__Entries supplied__:
::::::

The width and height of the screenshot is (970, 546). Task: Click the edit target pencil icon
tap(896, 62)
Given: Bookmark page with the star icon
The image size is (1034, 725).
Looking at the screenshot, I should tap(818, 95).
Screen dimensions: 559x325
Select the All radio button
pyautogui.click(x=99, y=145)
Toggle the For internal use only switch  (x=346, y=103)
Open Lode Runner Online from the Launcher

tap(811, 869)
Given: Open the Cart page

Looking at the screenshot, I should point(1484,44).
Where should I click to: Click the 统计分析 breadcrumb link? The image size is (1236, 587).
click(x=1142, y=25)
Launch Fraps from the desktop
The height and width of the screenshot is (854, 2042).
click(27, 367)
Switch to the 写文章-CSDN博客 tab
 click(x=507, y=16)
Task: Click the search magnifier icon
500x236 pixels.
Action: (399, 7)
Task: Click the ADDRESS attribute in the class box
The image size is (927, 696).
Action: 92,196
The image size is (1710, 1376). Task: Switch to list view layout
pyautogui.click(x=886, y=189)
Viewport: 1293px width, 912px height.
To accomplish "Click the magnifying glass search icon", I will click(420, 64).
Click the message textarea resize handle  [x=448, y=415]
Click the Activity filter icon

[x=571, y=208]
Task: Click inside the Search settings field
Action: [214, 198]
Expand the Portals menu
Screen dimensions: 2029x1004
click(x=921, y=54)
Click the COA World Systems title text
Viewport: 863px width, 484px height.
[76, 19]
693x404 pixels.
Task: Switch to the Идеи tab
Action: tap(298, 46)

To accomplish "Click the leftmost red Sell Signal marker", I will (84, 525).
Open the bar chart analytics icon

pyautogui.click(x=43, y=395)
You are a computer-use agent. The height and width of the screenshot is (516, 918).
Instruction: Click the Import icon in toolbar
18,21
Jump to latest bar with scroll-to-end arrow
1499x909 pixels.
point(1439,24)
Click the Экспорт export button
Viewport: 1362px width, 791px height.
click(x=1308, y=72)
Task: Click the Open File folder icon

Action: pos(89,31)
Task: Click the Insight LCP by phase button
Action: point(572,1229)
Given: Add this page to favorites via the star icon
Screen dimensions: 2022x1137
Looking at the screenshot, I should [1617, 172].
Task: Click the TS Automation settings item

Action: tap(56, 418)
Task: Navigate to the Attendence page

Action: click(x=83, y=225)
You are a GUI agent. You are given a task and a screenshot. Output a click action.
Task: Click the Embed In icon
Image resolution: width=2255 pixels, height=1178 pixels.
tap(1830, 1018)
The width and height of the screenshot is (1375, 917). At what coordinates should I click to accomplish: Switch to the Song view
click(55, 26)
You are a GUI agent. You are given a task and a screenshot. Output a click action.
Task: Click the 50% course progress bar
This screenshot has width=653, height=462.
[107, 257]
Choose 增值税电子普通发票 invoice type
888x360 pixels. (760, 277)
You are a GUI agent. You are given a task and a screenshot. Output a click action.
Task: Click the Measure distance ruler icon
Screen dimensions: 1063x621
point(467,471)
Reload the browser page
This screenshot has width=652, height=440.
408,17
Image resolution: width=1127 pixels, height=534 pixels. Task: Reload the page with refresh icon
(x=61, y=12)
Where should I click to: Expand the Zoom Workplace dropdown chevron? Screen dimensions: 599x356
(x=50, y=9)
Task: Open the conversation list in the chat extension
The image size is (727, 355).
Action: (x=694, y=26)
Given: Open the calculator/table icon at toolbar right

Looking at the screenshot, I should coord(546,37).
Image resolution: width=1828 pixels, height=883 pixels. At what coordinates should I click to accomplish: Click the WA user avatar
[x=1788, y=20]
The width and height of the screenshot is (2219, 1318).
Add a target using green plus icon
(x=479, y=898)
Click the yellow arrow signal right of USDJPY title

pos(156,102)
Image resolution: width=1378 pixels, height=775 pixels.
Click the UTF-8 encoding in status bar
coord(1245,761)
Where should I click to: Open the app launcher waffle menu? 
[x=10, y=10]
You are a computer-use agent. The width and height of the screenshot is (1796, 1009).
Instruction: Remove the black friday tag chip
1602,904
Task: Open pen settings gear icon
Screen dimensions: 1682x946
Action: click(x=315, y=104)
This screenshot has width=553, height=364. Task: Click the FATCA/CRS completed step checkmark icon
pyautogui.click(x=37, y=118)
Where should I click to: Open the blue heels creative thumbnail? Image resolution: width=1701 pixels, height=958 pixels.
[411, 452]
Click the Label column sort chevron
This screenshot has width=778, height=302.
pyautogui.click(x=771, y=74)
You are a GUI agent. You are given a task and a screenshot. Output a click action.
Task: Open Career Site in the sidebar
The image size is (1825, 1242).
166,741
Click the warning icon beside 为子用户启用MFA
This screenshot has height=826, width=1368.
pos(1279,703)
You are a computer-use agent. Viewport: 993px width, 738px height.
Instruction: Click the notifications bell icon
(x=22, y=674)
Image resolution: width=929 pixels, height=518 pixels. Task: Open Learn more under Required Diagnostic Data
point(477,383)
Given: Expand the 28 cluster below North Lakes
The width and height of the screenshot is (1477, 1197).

::::::

__Work request__: Restate the entries above. Match them exactly.

__Expected answer__:
The width and height of the screenshot is (970, 546). Task: Click the edit target pencil icon
tap(896, 62)
Given: Bookmark page with the star icon
The image size is (1034, 725).
Looking at the screenshot, I should tap(818, 95).
Screen dimensions: 559x325
Select the All radio button
pyautogui.click(x=99, y=145)
Toggle the For internal use only switch  (x=346, y=103)
Open Lode Runner Online from the Launcher

tap(811, 869)
Given: Open the Cart page

Looking at the screenshot, I should point(1484,44).
Where should I click to: Click the 统计分析 breadcrumb link? The image size is (1236, 587).
click(x=1142, y=25)
Launch Fraps from the desktop
The height and width of the screenshot is (854, 2042).
click(27, 367)
Switch to the 写文章-CSDN博客 tab
 click(x=507, y=16)
Task: Click the search magnifier icon
500x236 pixels.
Action: (399, 7)
Task: Click the ADDRESS attribute in the class box
The image size is (927, 696).
Action: 92,196
The image size is (1710, 1376). Task: Switch to list view layout
pyautogui.click(x=886, y=189)
Viewport: 1293px width, 912px height.
To accomplish "Click the magnifying glass search icon", I will click(420, 64).
Click the message textarea resize handle  [x=448, y=415]
Click the Activity filter icon

[x=571, y=208]
Task: Click inside the Search settings field
Action: [214, 198]
Expand the Portals menu
Screen dimensions: 2029x1004
click(x=921, y=54)
Click the COA World Systems title text
Viewport: 863px width, 484px height.
[76, 19]
693x404 pixels.
Task: Switch to the Идеи tab
Action: tap(298, 46)

To accomplish "Click the leftmost red Sell Signal marker", I will (84, 525).
Open the bar chart analytics icon

pyautogui.click(x=43, y=395)
You are a computer-use agent. The height and width of the screenshot is (516, 918).
Instruction: Click the Import icon in toolbar
18,21
Jump to latest bar with scroll-to-end arrow
1499x909 pixels.
point(1439,24)
Click the Экспорт export button
Viewport: 1362px width, 791px height.
click(x=1308, y=72)
Task: Click the Open File folder icon

Action: pos(89,31)
Task: Click the Insight LCP by phase button
Action: point(572,1229)
Given: Add this page to favorites via the star icon
Screen dimensions: 2022x1137
Looking at the screenshot, I should [1617, 172].
Task: Click the TS Automation settings item

Action: tap(56, 418)
Task: Navigate to the Attendence page

Action: click(x=83, y=225)
You are a GUI agent. You are given a task and a screenshot. Output a click action.
Task: Click the Embed In icon
Image resolution: width=2255 pixels, height=1178 pixels.
tap(1830, 1018)
The width and height of the screenshot is (1375, 917). At what coordinates should I click to accomplish: Switch to the Song view
click(55, 26)
You are a GUI agent. You are given a task and a screenshot. Output a click action.
Task: Click the 50% course progress bar
This screenshot has width=653, height=462.
[107, 257]
Choose 增值税电子普通发票 invoice type
888x360 pixels. (760, 277)
You are a GUI agent. You are given a task and a screenshot. Output a click action.
Task: Click the Measure distance ruler icon
Screen dimensions: 1063x621
point(467,471)
Reload the browser page
This screenshot has width=652, height=440.
408,17
Image resolution: width=1127 pixels, height=534 pixels. Task: Reload the page with refresh icon
(x=61, y=12)
Where should I click to: Expand the Zoom Workplace dropdown chevron? Screen dimensions: 599x356
(x=50, y=9)
Task: Open the conversation list in the chat extension
The image size is (727, 355).
Action: (x=694, y=26)
Given: Open the calculator/table icon at toolbar right

Looking at the screenshot, I should coord(546,37).
Image resolution: width=1828 pixels, height=883 pixels. At what coordinates should I click to accomplish: Click the WA user avatar
[x=1788, y=20]
The width and height of the screenshot is (2219, 1318).
Add a target using green plus icon
(x=479, y=898)
Click the yellow arrow signal right of USDJPY title

pos(156,102)
Image resolution: width=1378 pixels, height=775 pixels.
Click the UTF-8 encoding in status bar
coord(1245,761)
Where should I click to: Open the app launcher waffle menu? 
[x=10, y=10]
You are a computer-use agent. The width and height of the screenshot is (1796, 1009).
Instruction: Remove the black friday tag chip
1602,904
Task: Open pen settings gear icon
Screen dimensions: 1682x946
Action: click(x=315, y=104)
This screenshot has width=553, height=364. Task: Click the FATCA/CRS completed step checkmark icon
pyautogui.click(x=37, y=118)
Where should I click to: Open the blue heels creative thumbnail? Image resolution: width=1701 pixels, height=958 pixels.
[411, 452]
Click the Label column sort chevron
This screenshot has width=778, height=302.
pyautogui.click(x=771, y=74)
You are a GUI agent. You are given a task and a screenshot. Output a click action.
Task: Open Career Site in the sidebar
The image size is (1825, 1242).
166,741
Click the warning icon beside 为子用户启用MFA
This screenshot has height=826, width=1368.
pos(1279,703)
You are a computer-use agent. Viewport: 993px width, 738px height.
Instruction: Click the notifications bell icon
(x=22, y=674)
Image resolution: width=929 pixels, height=518 pixels. Task: Open Learn more under Required Diagnostic Data
point(477,383)
Given: Expand the 28 cluster below North Lakes
The width and height of the screenshot is (1477, 1197).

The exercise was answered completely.